3年間で翻弄された本田。個の力量にも疑問は残るが…
そして守備への貢献という部分でも他の選手で間に合うようになった。経営難に直面していたミランは、イタリア人を中心とした若手重視の方向に舵をとる。そんな若手たちは皆よく走り、勤勉に守備にも参加している。
右ウイングとして結果を出したスソは、実はこの面でも期待を裏切らなかった。守備の際には、よく戻ってサイドバックをフォローする。この上でも、本田を置く必要がなくなったのである。加えてスソを温存させるために先発出場した10節のジェノア戦などは、凡庸なパフォーマンスに終始。これもまた、評価を下げる原因となっただろう。

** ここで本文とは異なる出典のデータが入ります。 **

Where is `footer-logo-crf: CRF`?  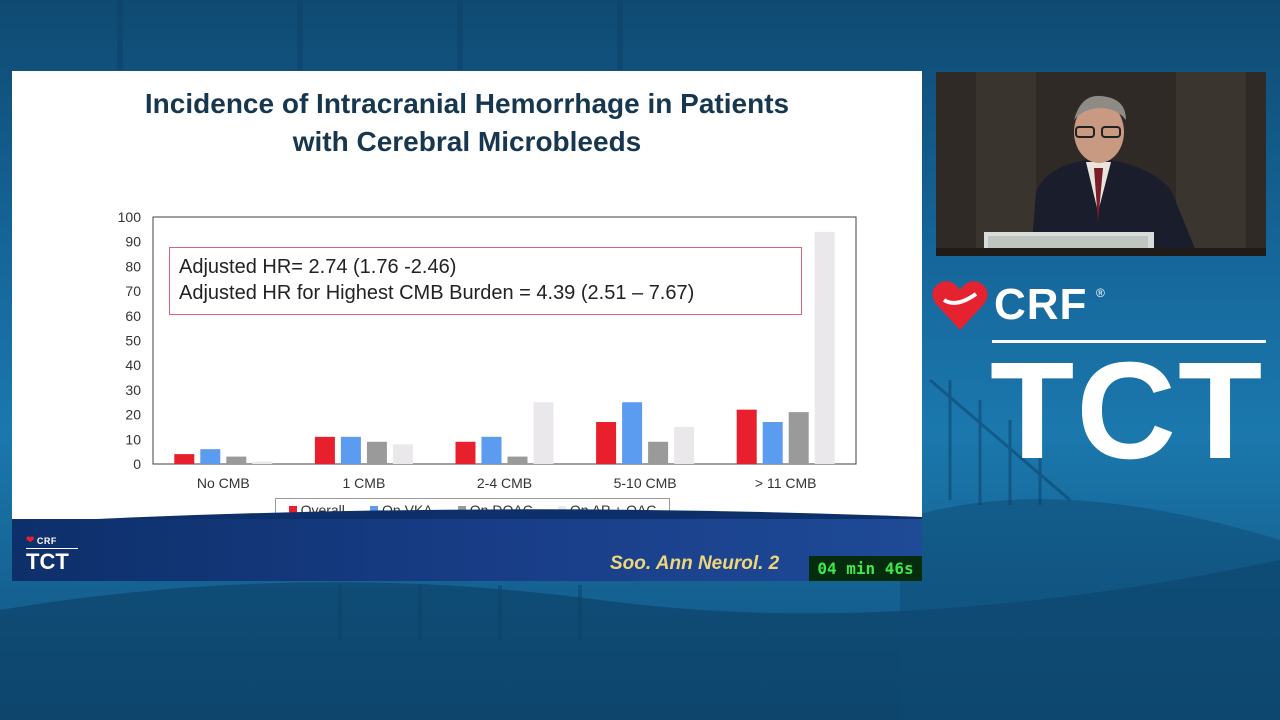
footer-logo-crf: CRF is located at coordinates (46, 540).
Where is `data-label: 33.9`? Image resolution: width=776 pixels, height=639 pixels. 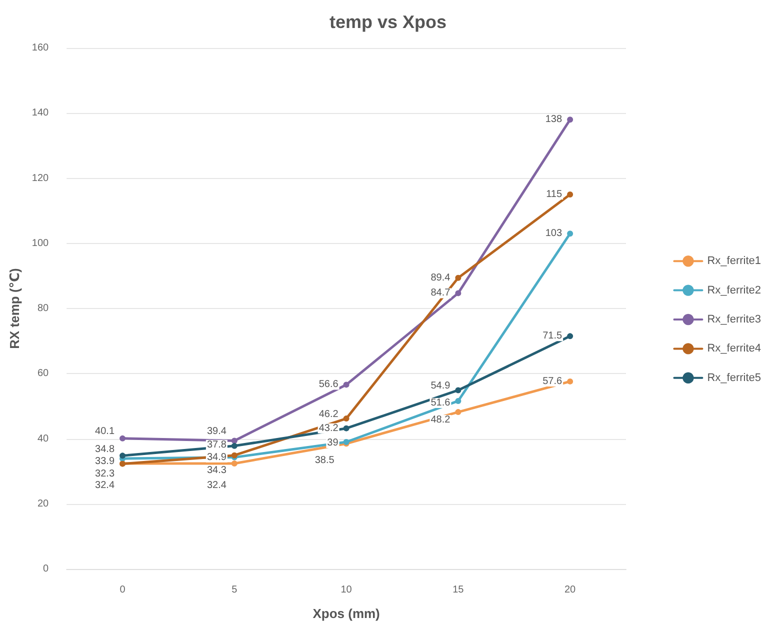
data-label: 33.9 is located at coordinates (105, 462).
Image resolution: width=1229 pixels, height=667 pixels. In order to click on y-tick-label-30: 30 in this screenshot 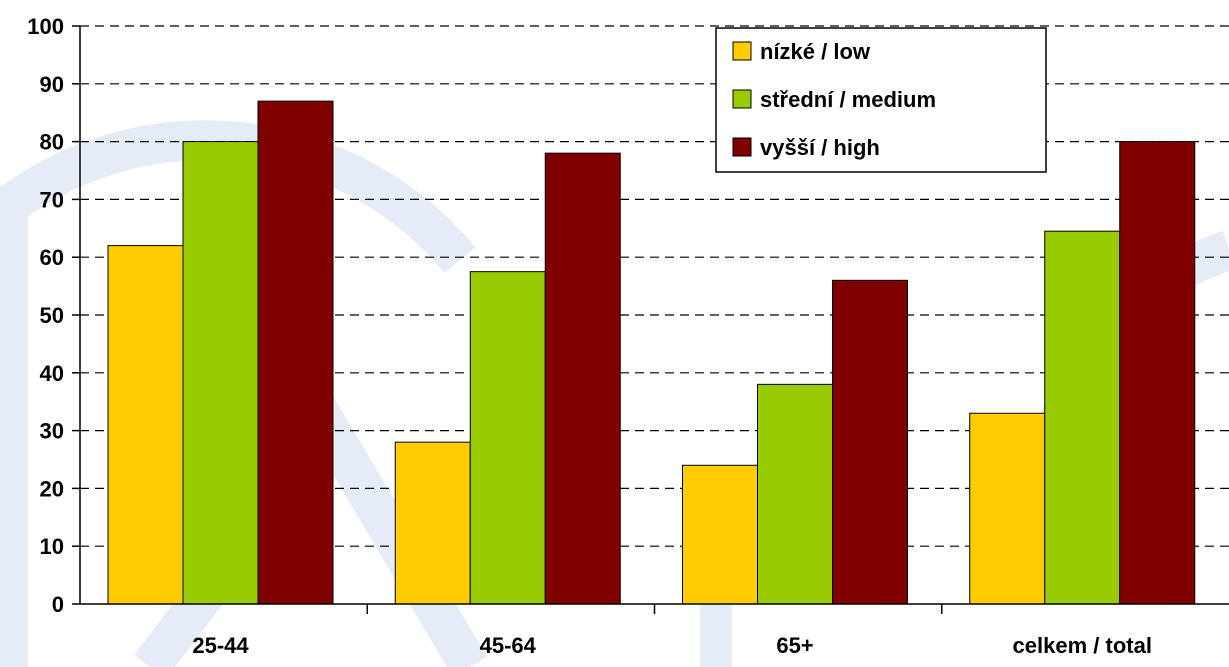, I will do `click(52, 432)`.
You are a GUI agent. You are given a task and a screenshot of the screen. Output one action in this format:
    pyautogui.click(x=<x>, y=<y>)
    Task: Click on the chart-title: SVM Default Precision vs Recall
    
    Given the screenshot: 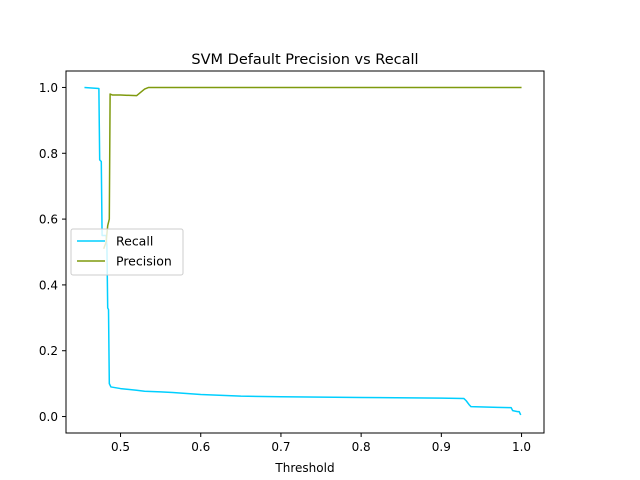 What is the action you would take?
    pyautogui.click(x=304, y=60)
    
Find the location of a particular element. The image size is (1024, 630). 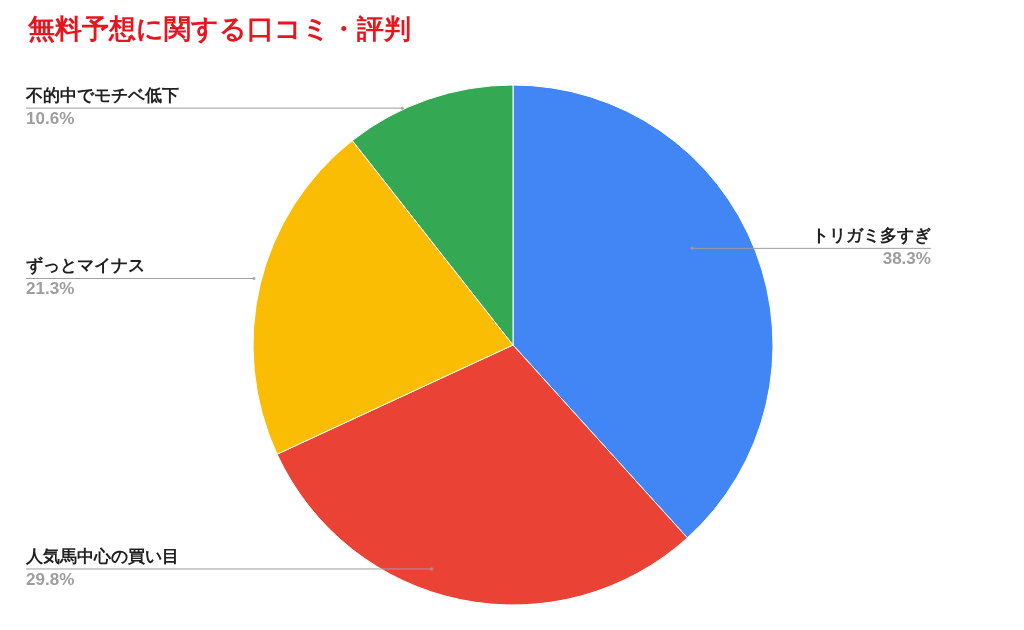

data-label: 38.3% is located at coordinates (906, 259).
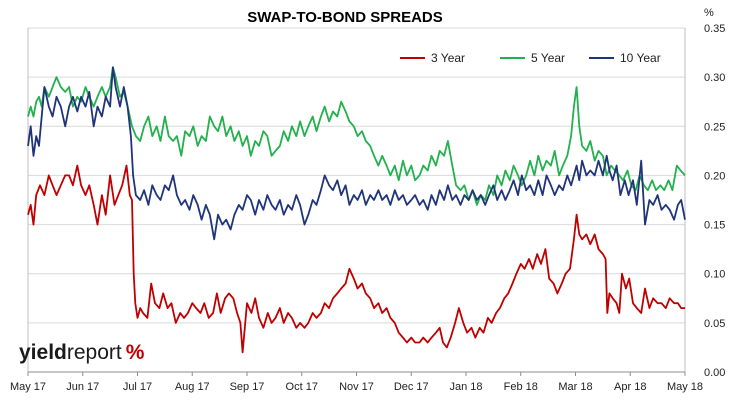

監督も頻繁に変わり、チームのコンセプトも定まらない。本田は、その中で翻弄された選手の一人だった。そして規律あるプレーで評価を掴んだかと思えば、チームが変わって別の物差しが必要となるという不運。もっとも、個の力量でそれらを跳ね飛ばすことができなかったという現実もまた残る。その顛末として、今の状況があるのだ。
ミランは、ここにきて各選手に疲労が蓄積している。果たしてその中で、もう一度必要とされる時は来るのか。